Русский театр в Петербурге. Ифигения в Авлиде… Школа женщин… Волшебный нос… Мать-испанка… В. Г. Белинский
Производительный гений наших доморощенных драматургов наконец совсем истощился. Даже публика Александрийского театра – эта самая довольная и невзыскательная из всех публик в мире – наконец начинает понимать, что «на своих не далеко уедешь». Что ж тут делать, особенно бедным бенефициантам? – С горя они решились на поступок отчаянный: ставить на сцену старые пьесы, снова тормошить ветхие кости покойника-классицизма. Публика Александрийского театра, тоже с горя, решилась смотреть эти пьесы, которые, впрочем, для нее совершенная новость и которые скоро ей наскучат не хуже самодельных и передельных водевилей, как скоро она к ним поприсмотрится… Боже мой! как быстро все идет на Руси! Давно ли, кажется, владычествовал в нашей литературе и на нашей сцене французский псевдоклассицизм! Давно ли кончились ожесточенные бои за романтизм против классицизма и за классицизм против, романтизма! И вот уже на пьесы Расина и Мольера смотрят в театре, как на пьесы новые, о которых только журналисты и литераторы знают, что они старые. Впрочем, причиною этого не один быстрый ход потока мнений, но и невинное незнание всего, что делалось вчера и чего уже не делается ныне. Публика Александрийского театра – особая публика, подобной которой не найти ни в древнем, ни в новом мире. Это публика без преданий, без корня и почвы: она составляется или из того временно набегающего на Петербург народонаселения, которое сегодня здесь, а завтра бог знает где, или из того дельного люда, который ходит в театр отдохнуть от протоколов и отношений и которому, после канцелярского слога, лучше всего на свете слог «Северной пчелы», юмор «Библиотеки для чтения» и тонкая игра водевильного остроумия. Где ж всем этим людям помнить, что было назад тому лет двадцать? Итак, давайте им не только Расина и Мольера, но даже и «Волшебный нос» г. Писарева: пока для нашего делового люда это будет ново, он останется всем этим очень доволен и будет с важностию рассуждать, отчего «Ифигения в Авлиде» так хороша, а между тем клонит ко сну…

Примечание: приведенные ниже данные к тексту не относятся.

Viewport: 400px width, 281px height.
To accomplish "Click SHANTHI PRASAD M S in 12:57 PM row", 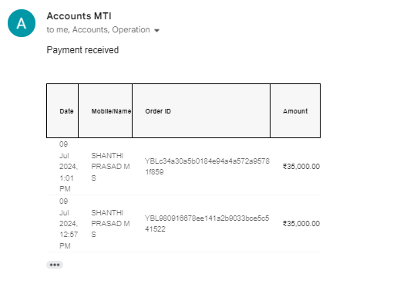I will [x=110, y=224].
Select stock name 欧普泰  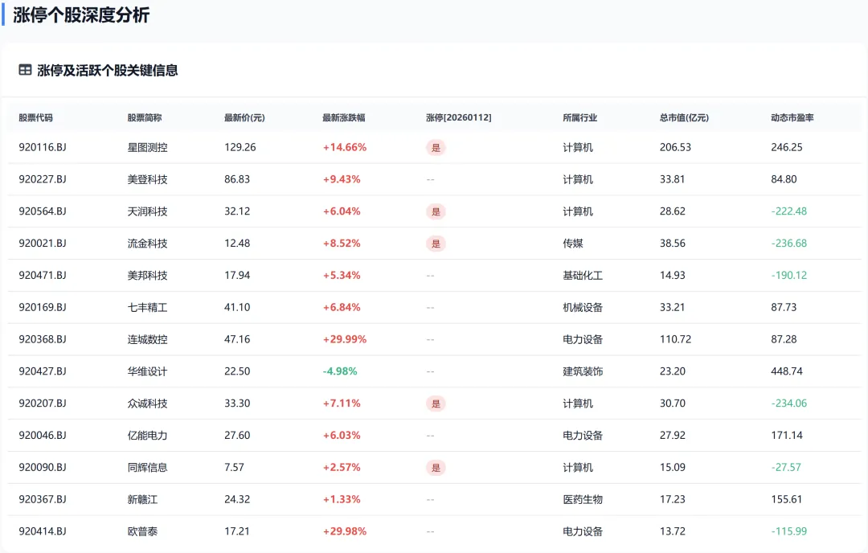[142, 531]
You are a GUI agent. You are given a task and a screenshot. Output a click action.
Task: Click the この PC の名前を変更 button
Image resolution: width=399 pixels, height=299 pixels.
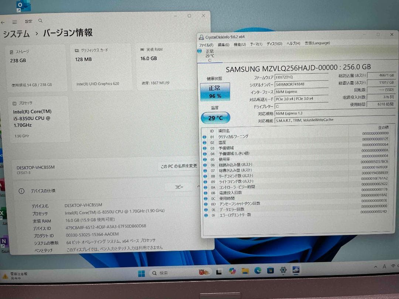178,166
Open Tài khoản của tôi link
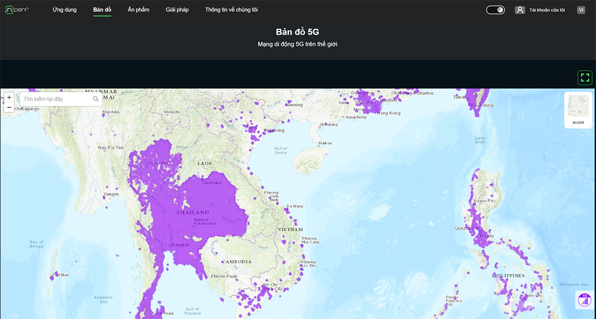Image resolution: width=596 pixels, height=319 pixels. 547,10
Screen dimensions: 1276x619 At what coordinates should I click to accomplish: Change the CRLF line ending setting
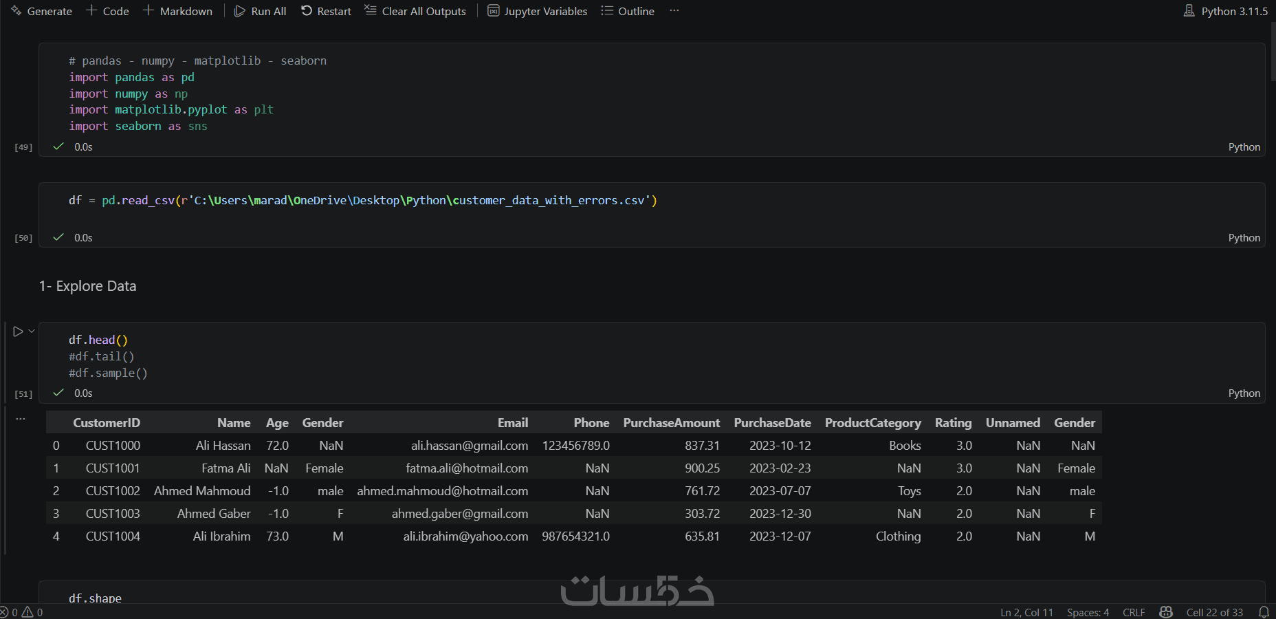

Итак, пересмотрим сперва старые «возобновленные» пьесы, а от них обратимся к новой самодельщине, передельщине и переводам с французского.
Ифигения в Авлиде. Трагедия в пяти действиях, соч. Расина, перевод М. Лобанова
Какая знаменитая трагедия – эта «Ифигения»! Какое великое имя – этот Расин! Герои, цари, жрецы, полководцы, наперсники, наперсницы, вестники, александрийские стихи, важная выступка, певучая декламация – все это чудо, прелесть, очарование! И если мы во всем этом не видим натуры, смысла, толка, страстей, чувств, мысли, поэзии – виноват не Расин, а наш современный вкус, развращенный, сбитый с истинного пути поэтами нового времени, которые увидели высочайший идеал искусства в пьяном дикаре Шекспире{1}. И Буало был прав, говоря Расину: «Пиши – я ручаюсь за потомство!»{2} Почему же Буало мог знать, что вкус потомства так исказится, сделается до того нелепым, что потребует от поэзии истины, вдохновения, чувства, идеи, действительности? Почему же мог знать Расин, что Буало ошибется, думая, что «потомство» вечно будет ходить в пудреных париках, в фижмах, в шитых кафтанах, в чулках и башмаках с пряжками? – Мы, с своей стороны, тоже не виноваты, что век маркизов-меценатов давно прошел и что, не губя своей репутации честного человека, нельзя уже надеть ничьей ливреи, чтобы сподобиться блаженства сесть на нижнем конце стола знатного барина и за это писать его жене мадригалы, а ему поздравительные стихи в высокоторжественный день именин его. – Итак, все правы – и Расин, который писал такие прекрасные трагедии, и Буало, который так громко хвалил их, и г. Лобанов, который так мило переводил их, и мы, которые так протяжно зеваем от них и так крепко спим после них{3}.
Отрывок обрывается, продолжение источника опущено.